In a particular restaurant cabinet, two young people writing on the table where they have just lunched. One on the right is seen from behind and sitting on a stool; the other on a chair is in profile turned to the right.
Courtesy of Boston Public Library

He came from a poor family. He worked in a factory while studying at a free art school. He was noticed by Emile Girardin and began to publish in his weekly fashion magazine "Fashion", and was also published in Charivari, Artiste, Illustración and other popular press of the time. He illustrated novels by Balzac and Eugène Su and short stories by Hoffmann. He chose a pseudonym from the name of a picturesque village in the Haute Pyrénées on the border with Spain, where he had worked for a time in his youth. Together with Granville, he participated in the collective collection of satirical stories and essays "The Devil in Paris", published by Pierre-Jules Etzel, in which Balzac, George Sand and Charles Nodier were also printed.

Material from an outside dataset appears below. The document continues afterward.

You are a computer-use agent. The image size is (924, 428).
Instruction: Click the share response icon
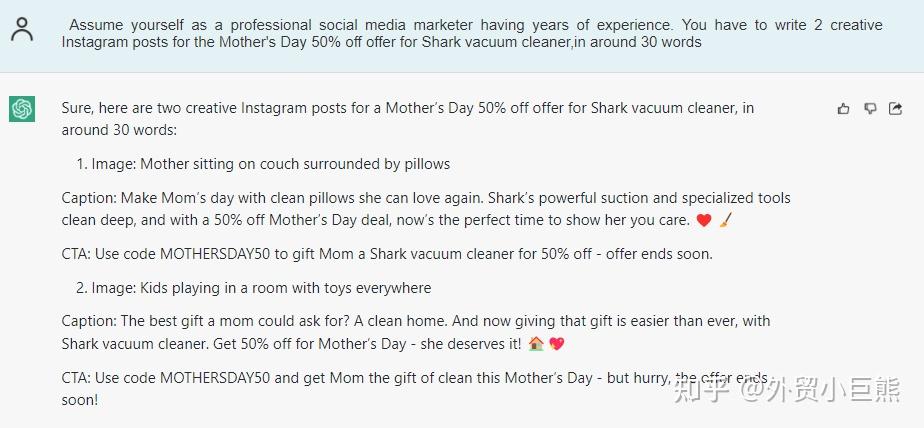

One of Gavarni's favourite subjects was the Paris carnival and, among other things, girls dressed as debarers - sleeveless telnics with low necklines and tight pantaloons (outside the framework of carnival women in France, who wished to appear in public in pantaloons had to obtain special permission from the police). Gavarni published an album of engravings under this title (1848); the girl in the debarderie is depicted on the pedestal of his monument erected in Paris on the Place Saint-Georges.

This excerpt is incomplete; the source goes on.